Live Action president and founder Lila Rose stated with regard to the case:
Pro-life pregnancy centers are nonprofits on a mission to help women find alternatives to abortion. Forcing pro-life pregnancy centers to promote abortion and provide free advertising for abortion facilities is morally reprehensible and a naked abuse of government power. Compelling pro-abortion speech from pro-lifers is also unconstitutional.
NARAL and Planned Parenthood worked closely with California politicians to pass this law, yet just two years prior, they pushed for and celebrated when California repealed its law requiring abortion facilities to disclose alternatives to abortion to their clients. Their hypocrisy knows no bounds.

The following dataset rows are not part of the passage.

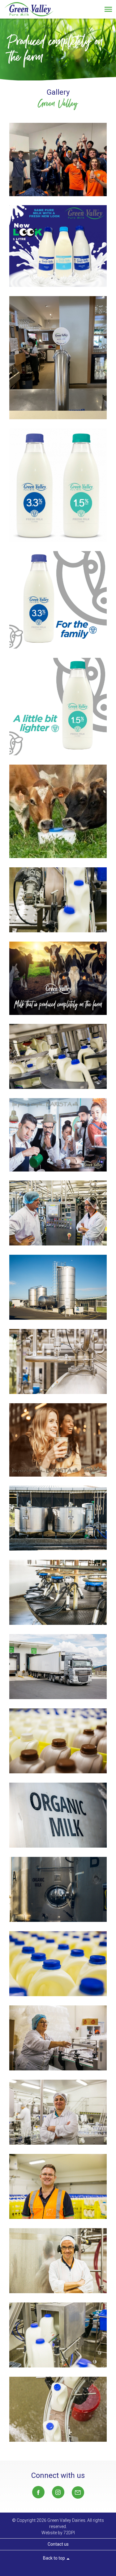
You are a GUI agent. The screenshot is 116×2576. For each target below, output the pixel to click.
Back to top (57, 2559)
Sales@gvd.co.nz (78, 2492)
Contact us (58, 2544)
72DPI (69, 2532)
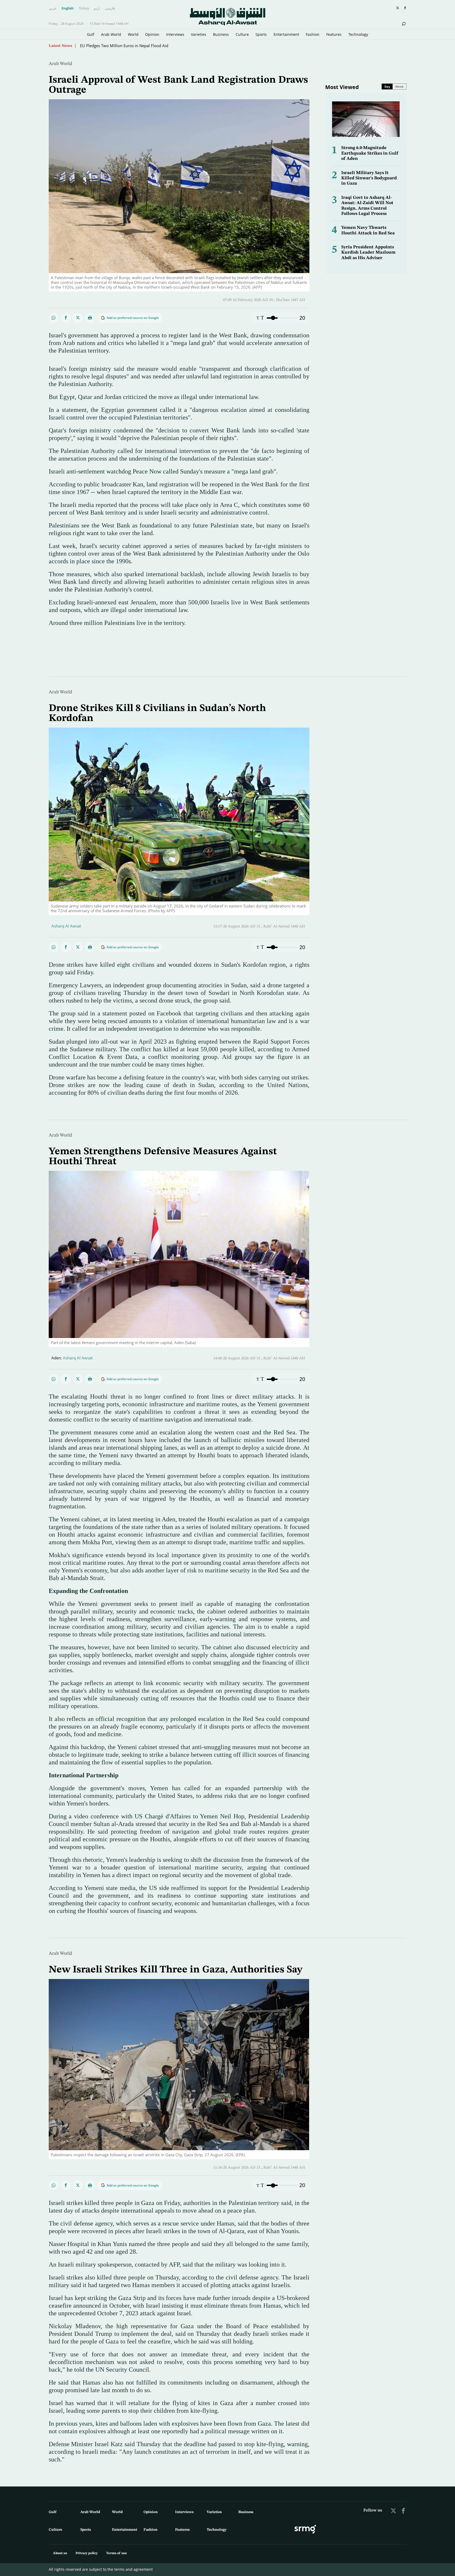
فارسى (110, 8)
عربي (53, 8)
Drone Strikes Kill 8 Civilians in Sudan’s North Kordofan (130, 45)
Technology (358, 34)
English (68, 8)
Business (221, 34)
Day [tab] (387, 86)
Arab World (111, 34)
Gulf (90, 34)
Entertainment (286, 34)
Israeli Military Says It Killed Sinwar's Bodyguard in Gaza (369, 178)
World (133, 34)
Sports (261, 34)
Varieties (198, 34)
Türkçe (84, 8)
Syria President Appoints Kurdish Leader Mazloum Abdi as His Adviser (368, 252)
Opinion (152, 34)
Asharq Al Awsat (66, 926)
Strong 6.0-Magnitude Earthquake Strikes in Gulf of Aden (369, 153)
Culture (242, 34)
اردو (97, 8)
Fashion (312, 34)
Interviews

If anyone needed proof of the abortion industry’s true agenda, they have it in this case: Don’t talk about adoption, don’t talk about prenatal care, but convince women to have abortions and pass laws to force pro-life pregnancy centers to do the same.

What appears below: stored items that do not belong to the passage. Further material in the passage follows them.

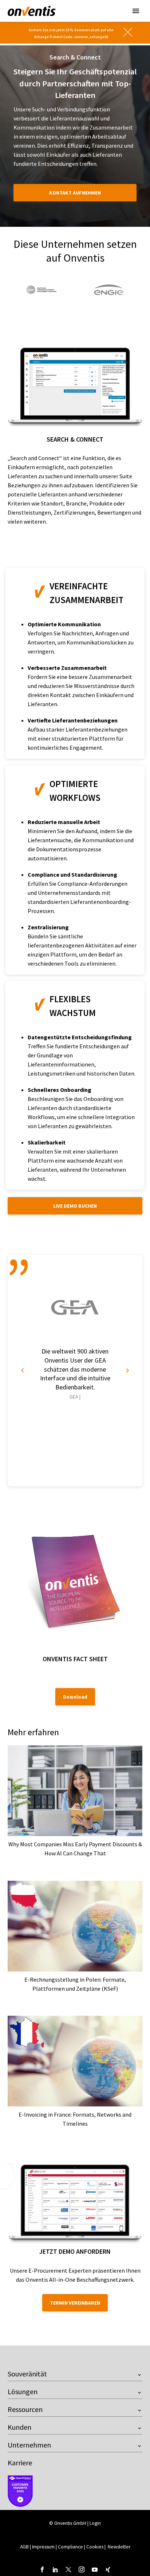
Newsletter (119, 2547)
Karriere (20, 2462)
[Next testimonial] (127, 1370)
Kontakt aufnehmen (75, 192)
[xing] (108, 2569)
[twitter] (68, 2569)
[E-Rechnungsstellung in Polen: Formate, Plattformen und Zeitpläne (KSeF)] (75, 1926)
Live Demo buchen (75, 1206)
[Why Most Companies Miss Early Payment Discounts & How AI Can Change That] (75, 1790)
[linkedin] (55, 2569)
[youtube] (95, 2569)
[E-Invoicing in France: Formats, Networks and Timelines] (75, 2061)
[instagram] (81, 2569)
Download (75, 1697)
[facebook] (42, 2569)
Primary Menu (135, 10)
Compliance (70, 2547)
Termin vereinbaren (75, 2302)
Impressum (44, 2547)
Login (95, 2523)
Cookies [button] (94, 2547)
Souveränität (27, 2373)
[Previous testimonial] (22, 1370)
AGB (24, 2547)
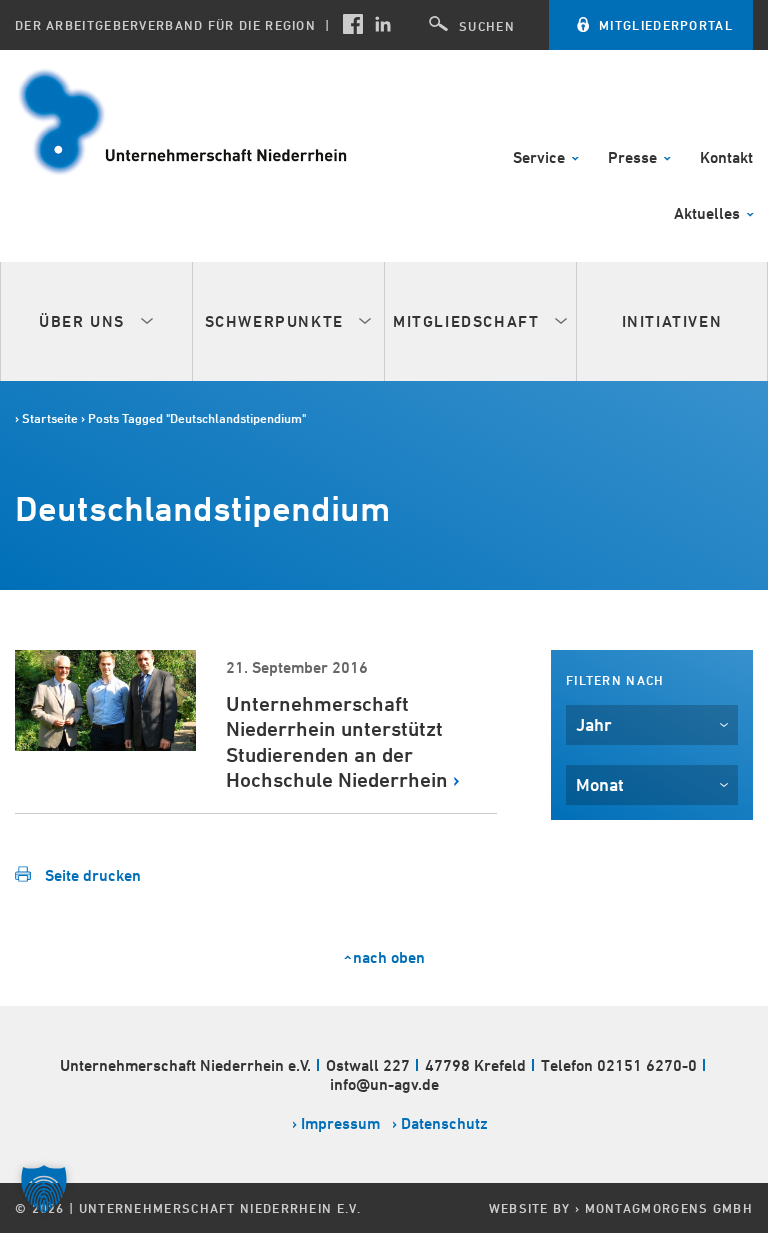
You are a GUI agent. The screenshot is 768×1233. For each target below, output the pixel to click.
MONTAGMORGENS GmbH (669, 1208)
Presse (634, 158)
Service (541, 158)
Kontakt (726, 158)
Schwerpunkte (277, 321)
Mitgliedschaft (469, 321)
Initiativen (672, 321)
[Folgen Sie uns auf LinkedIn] (383, 24)
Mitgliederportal (666, 25)
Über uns (84, 321)
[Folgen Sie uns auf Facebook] (353, 24)
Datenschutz (444, 1123)
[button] (44, 1189)
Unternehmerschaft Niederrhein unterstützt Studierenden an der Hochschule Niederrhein (337, 742)
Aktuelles (709, 214)
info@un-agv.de (384, 1084)
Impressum (340, 1123)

This isn’t just a California issue. The abortion lobby has tried pushing similar laws in other states, and federal courts have struck them down. I am hopeful that the Supreme Court will see this absurd law for the blatant violation of free speech that it is and end this attack on pro-life pregnancy centers — and preborn children — once and for all.
Pro-lifers have a hopeful track record when it comes to their First Amendment rights being upheld by the Supreme Court. The 2014 term handed down victories to pro-lifers with regards to political ads and for sidewalk counselors affected by buffer zones in Susan B. Anthony List v. Driehaus and McCullen v. Coakley, respectively. Both were unanimous decisions.